Listen, you're young. Everything's out in front of you. Don't wish these days were away. Enjoy where you are right now.

Begin now developing a thankful, joyful spirit with the life gift God has given you. Have you ever heard the accusation that Christians don't know how to have fun? There's a stereotype that believers walk around with sour expressions on their faces, hardly ever cracking a smile, and rarely laughing. Is that really true?

Or I guess a better question is, should that be true? Or does God want us to enjoy the life that he's given us? How can we make the most of our lives? Well, we're going to learn some tips today as we explore the wisdom of King Solomon in the book of Ecclesiastes.

This is Wisdom for the Heart, and Stephen Davey has a message for you called How to Maximize Your Life. The journalist put it well when he wrote, and I quote, Inside every old person is a young person wondering what happened. Inside every old person is a young person who is wondering, maybe even saying out loud, wow, how did life go by so fast? What just happened? Everyone today I'm sure could chime in with your own personal unexpected events that occurred in life, maybe unexplainable things. Life is fast and it's filled with the unexpected and unexplainable. If you were with us in our last study, when we began Ecclesiastes chapter 11, Solomon essentially told us not to let the unexpected things in life paralyze us with fear, nor the unexplainable things in life rob us of joy.

And how did we do that? Well, at this point in his private journal, Solomon is in the process of clearly bringing God back into the scene down here under the sun. And that sense of security and that sense of joy can occur as we recognize that the unexpected is actually the expected from the perspective of God, planned by his sovereign will. And what is unexplainable to us is fully known by the wisdom of God. So he's pointing us, pointing us, pointing us to God. I appreciate the lyrics to that gospel song that has the walk of faith for a believer in mind and it has a wonderful perspective.

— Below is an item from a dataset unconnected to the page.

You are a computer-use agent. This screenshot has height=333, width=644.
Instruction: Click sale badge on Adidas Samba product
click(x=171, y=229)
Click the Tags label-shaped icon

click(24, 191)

Some of the lyrics go like this, we see the present clearly, but he sees the first and last. And like a tapestry, he's weaving you and me to someday be like him. God is too wise to be mistaken. God is too good to be unkind. So when you don't understand, when you don't see his plan, when you can't trace his hand, trust his heart.

It's great. When you can't trace his hand, trust his heart. Well, Solomon is an old man now. And there's a sense of, you can almost feel him say, what happened?

What just happened? Like any older person, by the way, who brings God back into the scene, you want to pull up a chair, as it were, and sit down with a young person and say, now you need to listen to some things that I've learned and give advice. And that's what he's really going to do here in the text we're going to look at today. So if you have your Bibles, we're in Ecclesiastes 11. We're at the last two verses of this chapter where this father-son chat is going to take place.

I know he wants his son to read it, listen to it, hear it, but certainly this is God's word to us. Rejoice, O young man, in your youth, and let your heart cheer you in the days of your youth. Walk in the ways of your heart and the sight of your eyes. But know that for all these things, God will bring you into judgment. Remove vexation from your heart and put away pain from your body, for youth and the dawn of life are fleeing away. This is an incredibly loaded conversation. Let me, for our study's sake, break it down, break God's advice through Solomon down into three statements. And the first one is really a little surprising.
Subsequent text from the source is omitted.